Problem to solve »
Can you write out, word for word, everything from the line containing "You are a GUI" down to and including the line containing "pyautogui.click(x=418, y=338)", leaving the pictures out?

Extracted material »
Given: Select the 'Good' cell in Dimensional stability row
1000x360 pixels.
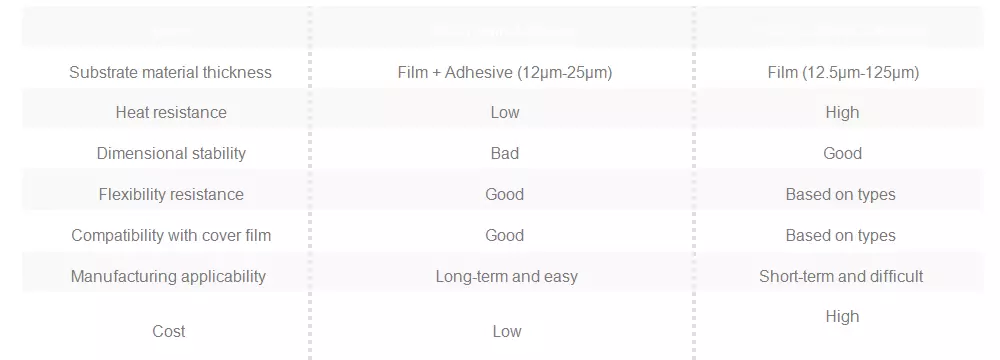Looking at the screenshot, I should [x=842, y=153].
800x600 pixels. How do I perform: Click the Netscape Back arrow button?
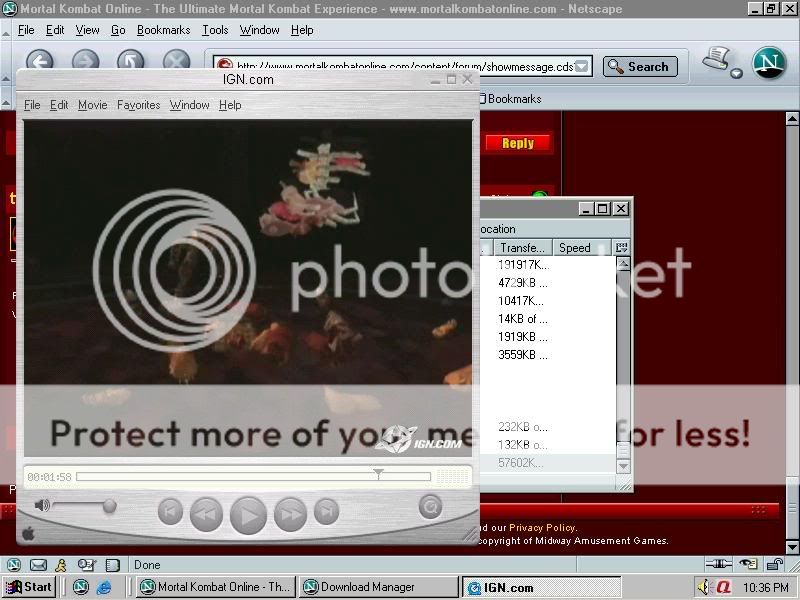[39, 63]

--

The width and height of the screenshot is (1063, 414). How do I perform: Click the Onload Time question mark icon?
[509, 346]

==

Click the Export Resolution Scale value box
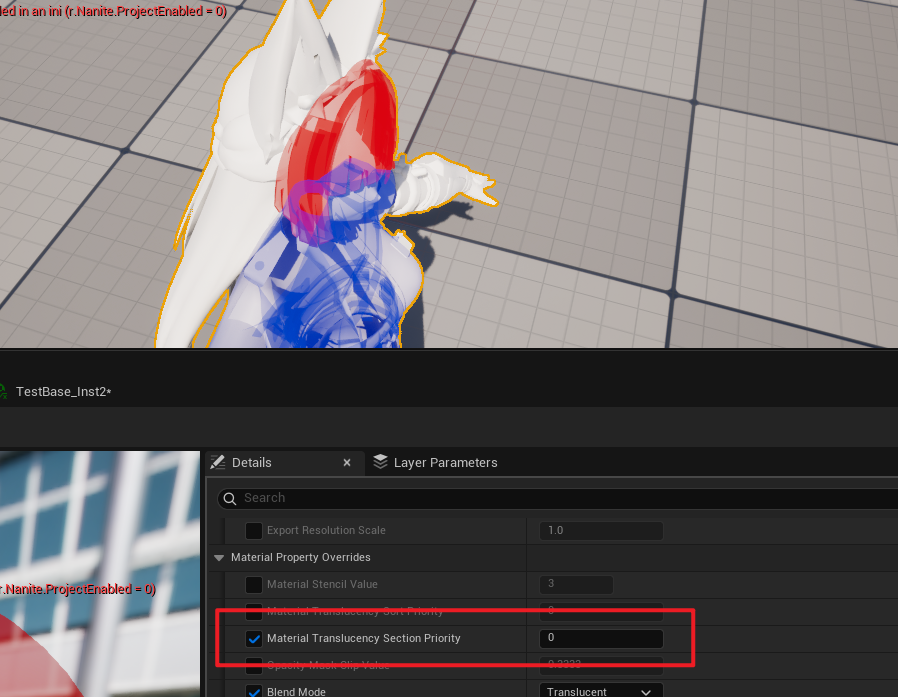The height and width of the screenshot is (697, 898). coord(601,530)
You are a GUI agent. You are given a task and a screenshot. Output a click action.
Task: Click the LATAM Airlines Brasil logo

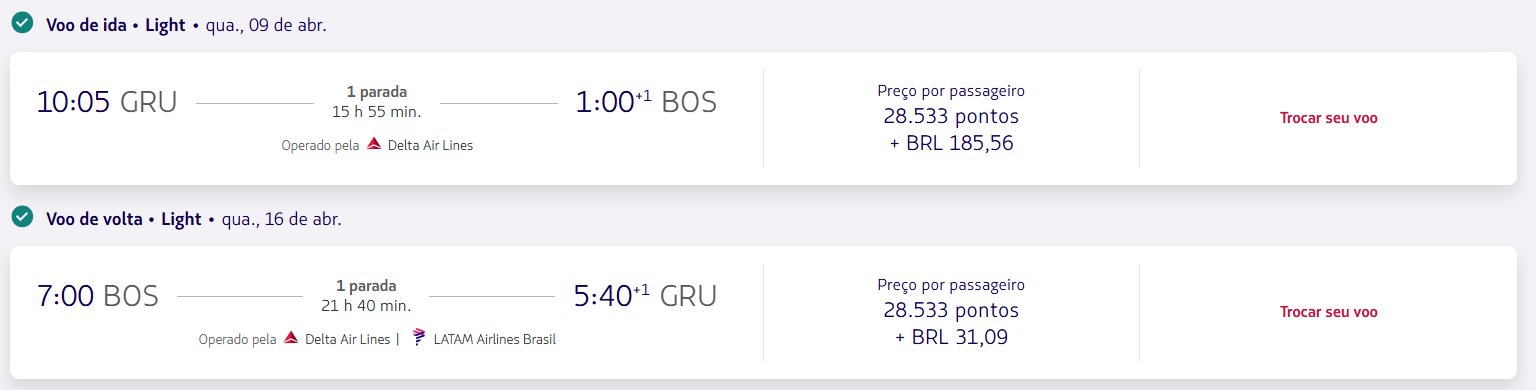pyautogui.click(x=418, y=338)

Full solution »
You are a GUI agent. You are given a task and a screenshot. Output a click action.
Task: Click the LATAM Airlines Brasil logo

pyautogui.click(x=418, y=338)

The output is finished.